= What to work on =
Lines with "czerwiec": how many are there in the listing below? Reply with the number only.

= Raw data =
○ ○ ○
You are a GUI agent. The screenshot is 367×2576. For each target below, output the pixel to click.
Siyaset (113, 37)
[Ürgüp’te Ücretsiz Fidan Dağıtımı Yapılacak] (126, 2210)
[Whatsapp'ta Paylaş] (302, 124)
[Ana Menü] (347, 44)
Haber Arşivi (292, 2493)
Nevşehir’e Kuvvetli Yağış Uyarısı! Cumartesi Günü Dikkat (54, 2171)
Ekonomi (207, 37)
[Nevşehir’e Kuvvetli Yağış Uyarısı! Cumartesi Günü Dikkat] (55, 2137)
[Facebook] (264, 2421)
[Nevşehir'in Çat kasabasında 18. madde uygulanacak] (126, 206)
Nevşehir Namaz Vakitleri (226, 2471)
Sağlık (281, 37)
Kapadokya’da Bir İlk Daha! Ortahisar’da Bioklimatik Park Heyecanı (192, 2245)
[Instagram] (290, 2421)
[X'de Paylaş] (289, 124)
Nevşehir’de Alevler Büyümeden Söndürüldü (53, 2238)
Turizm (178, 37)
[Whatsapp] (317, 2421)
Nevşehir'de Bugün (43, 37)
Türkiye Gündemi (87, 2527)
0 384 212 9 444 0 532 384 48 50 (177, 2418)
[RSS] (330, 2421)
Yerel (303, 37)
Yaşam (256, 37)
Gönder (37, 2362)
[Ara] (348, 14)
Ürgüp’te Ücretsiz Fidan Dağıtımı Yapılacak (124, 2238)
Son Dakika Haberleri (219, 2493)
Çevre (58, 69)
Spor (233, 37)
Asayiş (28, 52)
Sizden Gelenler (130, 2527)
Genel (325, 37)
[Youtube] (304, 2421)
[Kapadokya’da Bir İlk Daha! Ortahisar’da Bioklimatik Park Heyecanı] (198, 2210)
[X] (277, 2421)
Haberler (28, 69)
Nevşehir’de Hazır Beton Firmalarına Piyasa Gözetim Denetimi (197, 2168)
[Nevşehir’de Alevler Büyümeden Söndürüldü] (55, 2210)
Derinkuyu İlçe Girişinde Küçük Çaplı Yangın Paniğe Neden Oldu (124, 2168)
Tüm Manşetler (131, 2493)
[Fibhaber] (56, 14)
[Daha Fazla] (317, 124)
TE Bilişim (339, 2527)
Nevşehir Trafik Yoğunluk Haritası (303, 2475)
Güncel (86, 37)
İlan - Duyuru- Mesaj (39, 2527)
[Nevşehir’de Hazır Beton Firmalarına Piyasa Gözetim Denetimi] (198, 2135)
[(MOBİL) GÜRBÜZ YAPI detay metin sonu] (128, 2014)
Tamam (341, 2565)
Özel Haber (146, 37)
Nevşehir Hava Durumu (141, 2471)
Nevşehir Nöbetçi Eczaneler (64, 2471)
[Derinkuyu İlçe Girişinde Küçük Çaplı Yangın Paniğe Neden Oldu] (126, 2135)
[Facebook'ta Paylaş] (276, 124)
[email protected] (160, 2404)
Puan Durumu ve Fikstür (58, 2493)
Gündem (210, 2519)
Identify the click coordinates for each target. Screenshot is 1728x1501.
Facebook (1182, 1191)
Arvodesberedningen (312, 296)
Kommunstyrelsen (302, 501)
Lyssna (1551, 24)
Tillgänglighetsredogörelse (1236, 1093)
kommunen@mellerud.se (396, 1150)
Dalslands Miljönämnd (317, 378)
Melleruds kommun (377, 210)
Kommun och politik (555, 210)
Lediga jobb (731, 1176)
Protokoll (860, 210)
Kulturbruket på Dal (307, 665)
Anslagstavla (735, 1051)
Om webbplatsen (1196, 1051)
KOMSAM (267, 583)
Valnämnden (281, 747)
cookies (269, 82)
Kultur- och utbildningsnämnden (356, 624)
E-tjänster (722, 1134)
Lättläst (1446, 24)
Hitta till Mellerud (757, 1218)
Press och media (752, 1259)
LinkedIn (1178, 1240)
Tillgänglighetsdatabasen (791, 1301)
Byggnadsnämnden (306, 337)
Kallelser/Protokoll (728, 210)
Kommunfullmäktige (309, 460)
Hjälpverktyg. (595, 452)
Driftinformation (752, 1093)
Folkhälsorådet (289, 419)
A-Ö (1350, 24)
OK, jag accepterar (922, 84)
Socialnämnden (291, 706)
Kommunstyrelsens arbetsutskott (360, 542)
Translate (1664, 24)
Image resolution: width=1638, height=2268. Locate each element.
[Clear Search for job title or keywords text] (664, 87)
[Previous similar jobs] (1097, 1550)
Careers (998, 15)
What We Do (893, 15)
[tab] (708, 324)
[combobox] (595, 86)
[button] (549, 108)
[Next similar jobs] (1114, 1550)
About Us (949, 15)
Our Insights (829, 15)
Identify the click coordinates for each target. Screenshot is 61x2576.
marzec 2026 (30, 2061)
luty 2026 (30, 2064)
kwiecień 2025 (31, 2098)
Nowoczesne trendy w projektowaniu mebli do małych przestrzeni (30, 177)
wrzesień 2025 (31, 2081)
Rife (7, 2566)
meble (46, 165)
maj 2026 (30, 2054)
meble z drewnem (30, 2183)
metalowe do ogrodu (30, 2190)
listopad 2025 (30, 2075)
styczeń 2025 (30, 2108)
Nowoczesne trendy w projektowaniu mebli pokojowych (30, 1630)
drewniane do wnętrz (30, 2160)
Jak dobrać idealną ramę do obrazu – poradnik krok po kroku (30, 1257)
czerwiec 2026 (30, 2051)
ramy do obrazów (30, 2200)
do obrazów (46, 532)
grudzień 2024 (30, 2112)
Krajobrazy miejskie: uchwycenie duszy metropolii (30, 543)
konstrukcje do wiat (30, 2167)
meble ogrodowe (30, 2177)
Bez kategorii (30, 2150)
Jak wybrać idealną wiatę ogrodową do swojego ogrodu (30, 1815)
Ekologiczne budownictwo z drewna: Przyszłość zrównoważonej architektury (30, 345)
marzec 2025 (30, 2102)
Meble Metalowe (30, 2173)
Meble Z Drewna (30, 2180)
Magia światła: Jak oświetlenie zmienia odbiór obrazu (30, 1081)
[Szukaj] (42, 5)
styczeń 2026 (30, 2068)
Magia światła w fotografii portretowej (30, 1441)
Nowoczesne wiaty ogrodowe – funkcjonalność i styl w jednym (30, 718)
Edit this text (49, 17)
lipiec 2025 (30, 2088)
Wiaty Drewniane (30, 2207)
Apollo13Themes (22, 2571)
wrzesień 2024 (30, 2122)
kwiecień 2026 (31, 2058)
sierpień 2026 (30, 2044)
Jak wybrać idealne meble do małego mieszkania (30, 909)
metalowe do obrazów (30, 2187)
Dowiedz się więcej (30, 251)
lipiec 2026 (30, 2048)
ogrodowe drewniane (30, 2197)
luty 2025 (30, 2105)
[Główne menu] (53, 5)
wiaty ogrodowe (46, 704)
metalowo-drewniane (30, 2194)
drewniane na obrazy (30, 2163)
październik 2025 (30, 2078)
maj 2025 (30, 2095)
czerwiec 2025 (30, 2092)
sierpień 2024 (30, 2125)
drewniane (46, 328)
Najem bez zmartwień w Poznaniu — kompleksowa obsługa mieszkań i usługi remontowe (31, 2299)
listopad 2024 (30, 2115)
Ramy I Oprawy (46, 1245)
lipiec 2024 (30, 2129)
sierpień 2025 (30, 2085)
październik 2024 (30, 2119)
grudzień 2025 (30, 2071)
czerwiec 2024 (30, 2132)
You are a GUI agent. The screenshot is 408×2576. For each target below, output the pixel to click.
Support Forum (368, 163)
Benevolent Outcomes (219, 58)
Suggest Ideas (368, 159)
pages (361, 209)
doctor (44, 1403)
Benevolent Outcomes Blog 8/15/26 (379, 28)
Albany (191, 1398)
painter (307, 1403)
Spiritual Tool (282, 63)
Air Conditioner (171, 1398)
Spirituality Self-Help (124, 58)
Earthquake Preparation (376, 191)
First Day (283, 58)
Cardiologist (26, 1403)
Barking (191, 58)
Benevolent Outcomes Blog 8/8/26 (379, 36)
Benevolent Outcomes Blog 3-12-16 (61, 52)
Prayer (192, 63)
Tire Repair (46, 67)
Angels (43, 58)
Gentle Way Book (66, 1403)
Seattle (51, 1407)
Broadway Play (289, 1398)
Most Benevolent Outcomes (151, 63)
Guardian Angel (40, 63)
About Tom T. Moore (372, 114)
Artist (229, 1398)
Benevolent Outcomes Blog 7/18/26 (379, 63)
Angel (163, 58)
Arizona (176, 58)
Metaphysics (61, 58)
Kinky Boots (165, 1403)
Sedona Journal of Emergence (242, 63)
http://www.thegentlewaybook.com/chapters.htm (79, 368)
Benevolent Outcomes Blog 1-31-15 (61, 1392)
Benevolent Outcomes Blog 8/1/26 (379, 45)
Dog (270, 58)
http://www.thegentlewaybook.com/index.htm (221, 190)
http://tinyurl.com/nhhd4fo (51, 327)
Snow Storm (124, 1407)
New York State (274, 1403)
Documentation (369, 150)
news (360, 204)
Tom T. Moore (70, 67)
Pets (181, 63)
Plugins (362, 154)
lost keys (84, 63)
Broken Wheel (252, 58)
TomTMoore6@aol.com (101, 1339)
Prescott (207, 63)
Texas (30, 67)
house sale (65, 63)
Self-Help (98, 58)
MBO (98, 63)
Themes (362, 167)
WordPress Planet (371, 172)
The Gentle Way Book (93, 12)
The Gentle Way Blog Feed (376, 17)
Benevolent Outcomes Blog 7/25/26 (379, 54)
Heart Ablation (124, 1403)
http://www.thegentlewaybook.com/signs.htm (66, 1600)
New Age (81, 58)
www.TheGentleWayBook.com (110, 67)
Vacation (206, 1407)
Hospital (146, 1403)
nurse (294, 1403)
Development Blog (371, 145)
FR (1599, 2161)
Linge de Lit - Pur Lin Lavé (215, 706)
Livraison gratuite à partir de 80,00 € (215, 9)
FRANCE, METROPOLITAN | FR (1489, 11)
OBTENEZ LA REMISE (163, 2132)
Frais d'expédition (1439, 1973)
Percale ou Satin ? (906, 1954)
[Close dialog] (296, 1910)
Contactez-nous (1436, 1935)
○ ○ ○
= Answer for this exercise =
3